WhaleEx could not be immediately reached for comment.
Block.One, the creators of the EOSIO software that runs EOS among a few other blockchains, declined to comment directly to CoinDesk. Instead, they directed CoinDesk to a new Medium post by CTO Dan Larimer, which does not directly address the questions about EIDOS and WhaleEx, but instead dwells on how the report’s authors define throughput.
The paper makes a theoretical argument that the true throughput on each of these chains is very low in terms of transactions with actual value, a point which Larimer disputes. In other words, Larimer emphasizes what EOSIO software could be used for. Potential aside, the researchers’ findings are about what it is currently used for.
“How the media chooses to report on this paper will reveal whether or not they have integrity to differentiate technological capability and recognize EOSIO as being the most demonstrably scalable.”
Again, Block.One declined to further comment.
XRP is periodically beset by spam. The authors write:
“The ledger experienced two waves of abnormally high traffic in the form of Payment transactions in late 2019, the first between the end of October and the beginning of November, the second – at a higher level – between the end of November and the beginning of December.”
Why such traffic occurs, however, is unclear. “It remains something of a mystery how such an expensive form of ‘spam’ benefited its originators.”
Ripple’s CTO David Schwartz addressed this point when a prior draft of this paper was under discussion. He wrote in May:
“If you have a cheap, high-capacity public blockchain that was designed for maximum censorship resistance, it’s going to get a lot of spam.
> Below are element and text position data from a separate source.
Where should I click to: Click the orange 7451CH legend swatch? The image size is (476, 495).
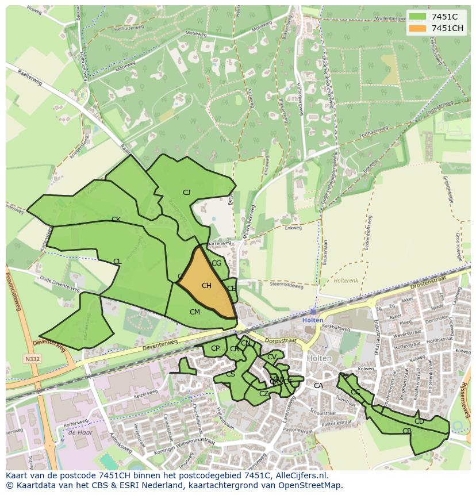point(418,28)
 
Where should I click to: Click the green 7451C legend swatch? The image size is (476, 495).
point(418,17)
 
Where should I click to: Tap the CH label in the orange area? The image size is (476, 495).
point(206,286)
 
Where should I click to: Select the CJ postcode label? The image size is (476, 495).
point(186,193)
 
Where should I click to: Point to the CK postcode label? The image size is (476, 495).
point(116,220)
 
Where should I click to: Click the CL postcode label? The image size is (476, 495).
point(117,262)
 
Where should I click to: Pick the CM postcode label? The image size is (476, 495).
point(195,312)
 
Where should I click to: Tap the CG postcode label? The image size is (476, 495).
point(216,263)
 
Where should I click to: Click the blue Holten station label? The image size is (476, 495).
point(313,320)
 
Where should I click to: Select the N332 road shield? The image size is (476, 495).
point(32,359)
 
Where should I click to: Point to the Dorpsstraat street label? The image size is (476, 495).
point(281,340)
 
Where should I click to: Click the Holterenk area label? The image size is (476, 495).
point(347,281)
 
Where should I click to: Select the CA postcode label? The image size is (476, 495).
point(318,386)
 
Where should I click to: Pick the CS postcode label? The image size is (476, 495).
point(230,374)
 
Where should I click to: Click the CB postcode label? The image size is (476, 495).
point(407,431)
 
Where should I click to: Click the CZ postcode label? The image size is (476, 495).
point(264,394)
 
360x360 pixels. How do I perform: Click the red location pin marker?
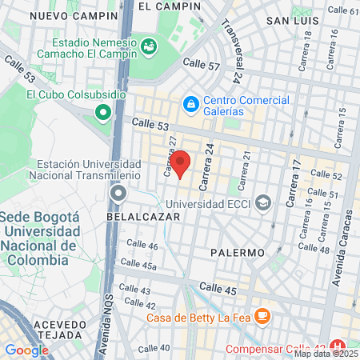180,162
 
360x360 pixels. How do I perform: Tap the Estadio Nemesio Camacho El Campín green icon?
149,47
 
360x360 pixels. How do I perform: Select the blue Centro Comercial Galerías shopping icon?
191,104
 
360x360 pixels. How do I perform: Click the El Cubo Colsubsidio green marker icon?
102,113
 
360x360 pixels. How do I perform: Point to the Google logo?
26,350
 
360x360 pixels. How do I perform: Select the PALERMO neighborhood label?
238,253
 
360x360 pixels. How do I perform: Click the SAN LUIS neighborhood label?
293,20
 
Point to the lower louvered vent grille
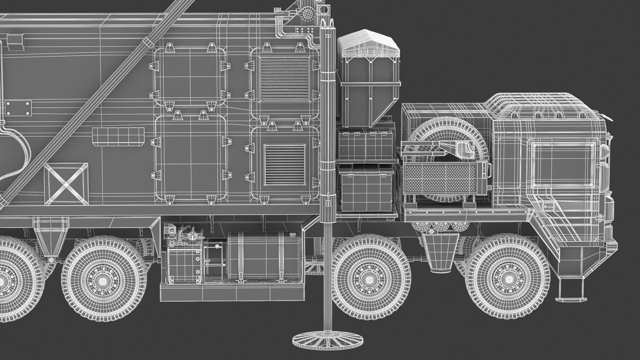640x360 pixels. coord(285,165)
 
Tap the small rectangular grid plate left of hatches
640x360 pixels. coord(118,136)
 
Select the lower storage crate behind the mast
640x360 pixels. coord(366,189)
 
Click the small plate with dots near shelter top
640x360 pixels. coord(304,31)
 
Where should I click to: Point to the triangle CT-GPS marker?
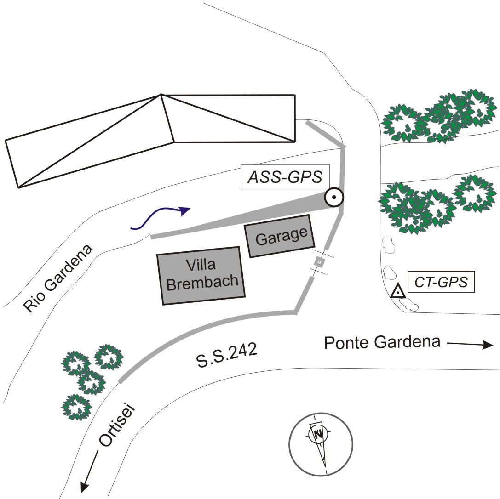tap(397, 292)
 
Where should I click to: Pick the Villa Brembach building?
tap(201, 275)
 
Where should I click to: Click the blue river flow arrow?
tap(161, 218)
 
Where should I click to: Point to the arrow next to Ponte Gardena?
tap(470, 344)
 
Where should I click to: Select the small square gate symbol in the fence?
tap(319, 262)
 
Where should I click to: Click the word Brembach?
tap(204, 282)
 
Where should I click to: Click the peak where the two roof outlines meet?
tap(161, 95)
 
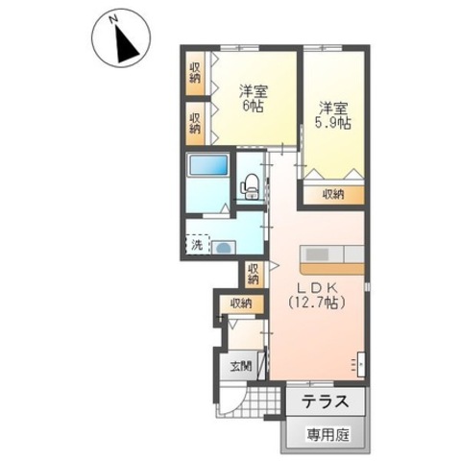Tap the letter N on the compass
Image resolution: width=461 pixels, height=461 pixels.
(x=112, y=20)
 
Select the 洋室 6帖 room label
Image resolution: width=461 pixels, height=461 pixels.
(x=253, y=98)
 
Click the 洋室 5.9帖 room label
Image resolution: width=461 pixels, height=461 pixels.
(x=333, y=115)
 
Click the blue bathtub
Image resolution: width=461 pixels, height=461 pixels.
(x=208, y=165)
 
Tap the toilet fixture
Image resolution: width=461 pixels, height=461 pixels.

There’s no real disincentive and no authority to stop you. What are you willing to give up to stop it given that it doesn’t do much harm?”
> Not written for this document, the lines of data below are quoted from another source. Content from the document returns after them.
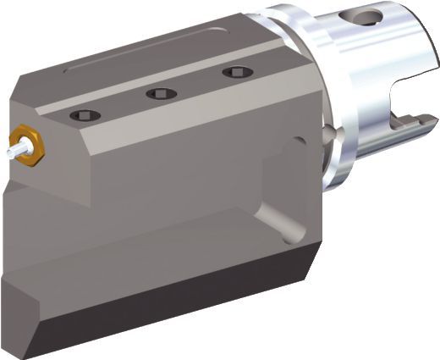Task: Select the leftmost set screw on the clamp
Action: click(87, 114)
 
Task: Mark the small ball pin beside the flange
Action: click(328, 133)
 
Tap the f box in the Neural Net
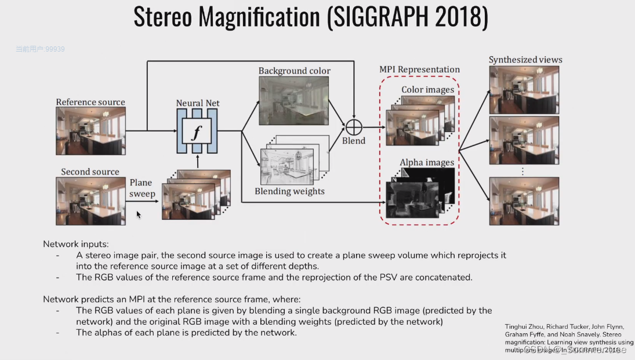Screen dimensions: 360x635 click(197, 132)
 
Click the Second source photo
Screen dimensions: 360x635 click(90, 201)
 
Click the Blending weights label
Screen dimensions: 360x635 click(289, 191)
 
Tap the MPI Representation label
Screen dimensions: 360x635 click(419, 70)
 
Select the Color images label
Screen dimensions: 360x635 click(427, 89)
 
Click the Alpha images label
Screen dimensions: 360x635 click(427, 162)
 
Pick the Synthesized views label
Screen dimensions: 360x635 click(525, 60)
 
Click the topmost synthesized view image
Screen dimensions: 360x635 click(524, 89)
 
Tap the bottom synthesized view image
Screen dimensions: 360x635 click(524, 201)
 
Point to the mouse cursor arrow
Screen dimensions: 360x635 click(138, 214)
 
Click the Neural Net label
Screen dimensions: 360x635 click(198, 103)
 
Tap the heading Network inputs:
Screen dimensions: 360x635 click(75, 244)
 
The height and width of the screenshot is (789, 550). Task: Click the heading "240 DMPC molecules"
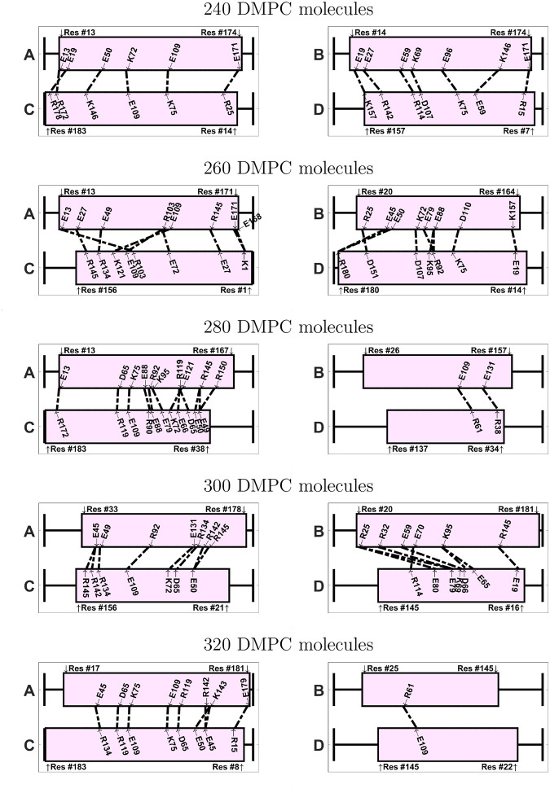coord(275,11)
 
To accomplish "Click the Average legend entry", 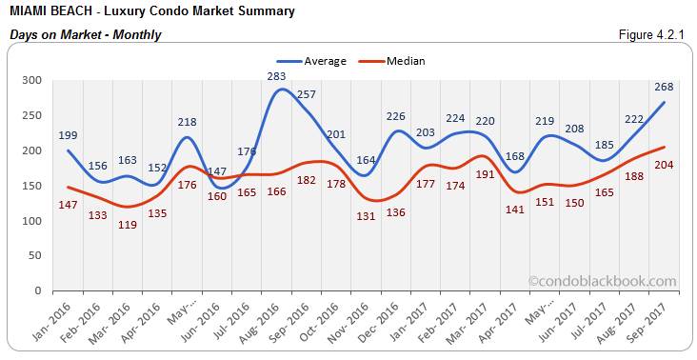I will point(319,61).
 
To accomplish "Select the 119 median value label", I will point(128,224).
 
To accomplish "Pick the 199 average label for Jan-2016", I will point(68,135).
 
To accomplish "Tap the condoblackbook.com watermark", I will point(602,281).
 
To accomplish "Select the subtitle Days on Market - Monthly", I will point(85,35).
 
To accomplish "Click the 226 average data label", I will point(394,116).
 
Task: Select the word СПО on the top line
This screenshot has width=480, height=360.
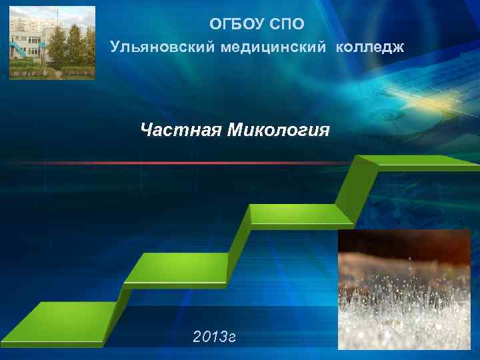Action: tap(287, 25)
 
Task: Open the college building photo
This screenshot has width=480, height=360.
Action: tap(52, 43)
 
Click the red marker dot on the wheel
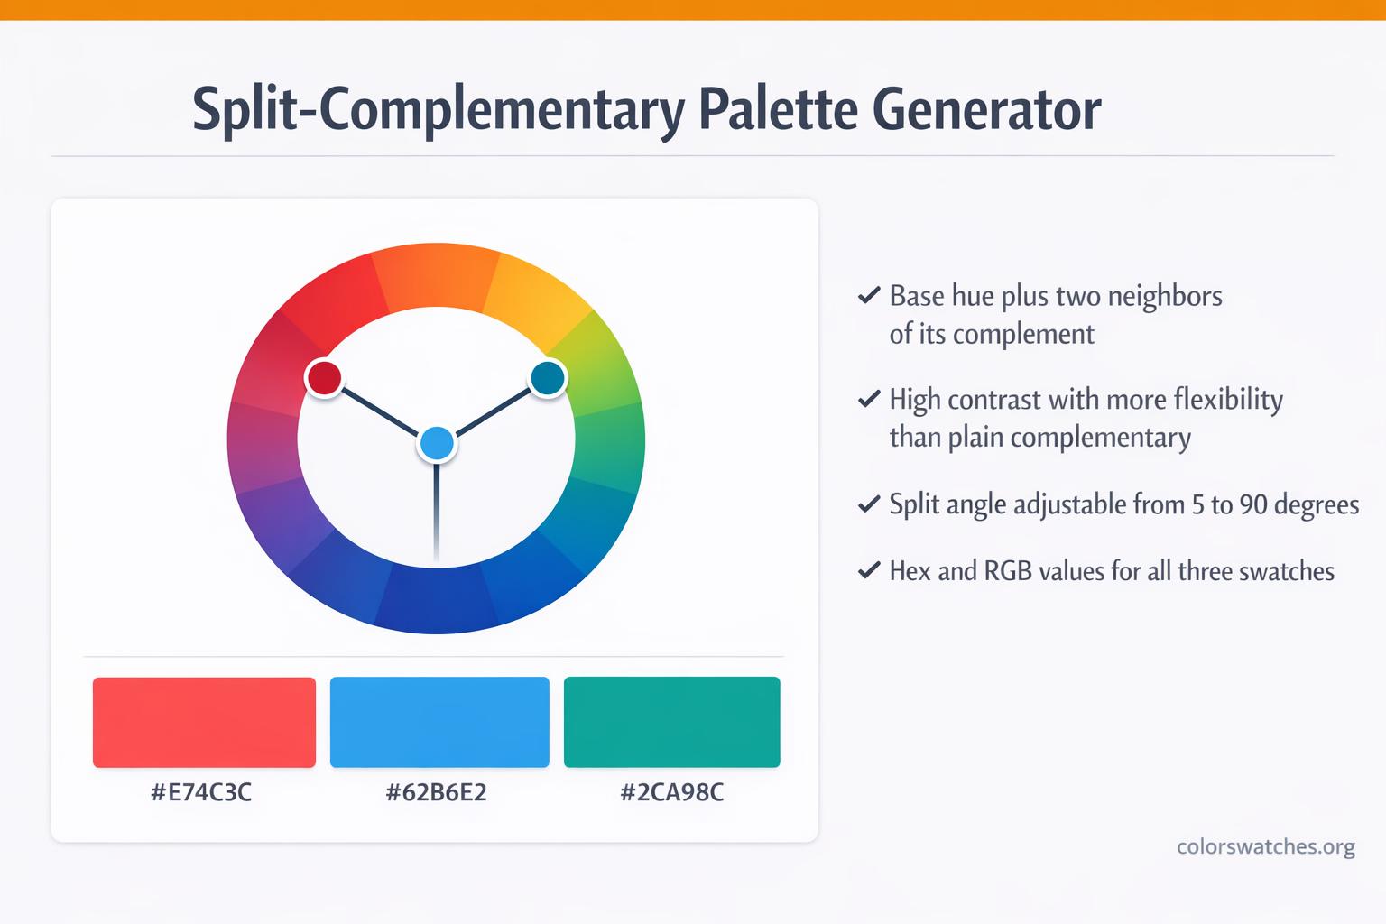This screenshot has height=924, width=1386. (x=324, y=377)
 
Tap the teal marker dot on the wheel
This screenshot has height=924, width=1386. (x=548, y=377)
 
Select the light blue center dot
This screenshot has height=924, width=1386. (x=437, y=444)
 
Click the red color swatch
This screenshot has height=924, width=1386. (x=204, y=722)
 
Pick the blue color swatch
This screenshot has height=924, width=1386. (x=439, y=722)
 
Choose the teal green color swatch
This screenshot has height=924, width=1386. (x=672, y=722)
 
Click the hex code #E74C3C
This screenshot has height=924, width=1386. (x=201, y=792)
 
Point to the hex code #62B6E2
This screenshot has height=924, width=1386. (x=436, y=792)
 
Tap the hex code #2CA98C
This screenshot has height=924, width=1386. (x=672, y=792)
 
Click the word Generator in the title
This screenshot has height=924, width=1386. (x=987, y=109)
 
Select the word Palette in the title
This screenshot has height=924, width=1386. (x=779, y=109)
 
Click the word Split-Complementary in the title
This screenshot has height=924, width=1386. (x=439, y=112)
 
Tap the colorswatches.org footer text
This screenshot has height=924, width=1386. (x=1266, y=846)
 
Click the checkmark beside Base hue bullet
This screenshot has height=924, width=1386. (x=869, y=295)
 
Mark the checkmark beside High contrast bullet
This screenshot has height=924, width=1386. (x=869, y=399)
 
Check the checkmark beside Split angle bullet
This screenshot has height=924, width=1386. (x=869, y=504)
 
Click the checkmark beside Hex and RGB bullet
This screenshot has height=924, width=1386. (x=869, y=570)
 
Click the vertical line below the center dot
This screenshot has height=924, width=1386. (x=437, y=513)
That said, they also found that most XRP holders do very little. “The distribution of the number of transactions per account is highly skewed. Over one third (71 thousand) of the accounts have transacted only once during the entire observation period, whereas the 35 most active accounts are responsible for half of the total traffic,” they wrote, though such Pareto distributions are not unusual, especially when money is concerned.
Ripple has not yet provided further comment to CoinDesk on this latest draft.
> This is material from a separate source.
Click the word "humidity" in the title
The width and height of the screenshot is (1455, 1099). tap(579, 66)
On Tezos, the authors find that most activity on the network is related to governance and staking.
They write, “Tezos has a high number of ‘endorsements,’ which are used as part of the consensus protocol, and only a small fraction of the throughput are actual transactions.” Further, a large portion of the transactions appear to be bakers (the validators) making payments to users who have delegated XTZ.”
Later, the paper notes:
“Tezos has not yet come close to maximizing its actual capacity.”
It does not, however, find suspicious or malicious transactions in any real volume on Tezos. TQuorum, an entity that promotes Tezos, had not yet provided comment as of press time.
As most people who follow cryptocurrency know, the Bitcoin blockchain debuted what’s come to be known as the internet of value. The paper’s analysis then is based on how frequently users actually transfer value, as opposed to making other kinds of transactions.
It raises questions about whether it is wise to design a blockchain so that valueless transactions are free or nearly free. The authors write:
“While on XRPL the consequences of such a spam attack are limited, on EOSIO they forced the network to enter congestion mode, causing regular users to be unable to use the network because transactions which used to be free started to cost a fee.”
In short, the authors write, “The massive potential of those blockchains has thus far not been fully realized for their intended purposes.”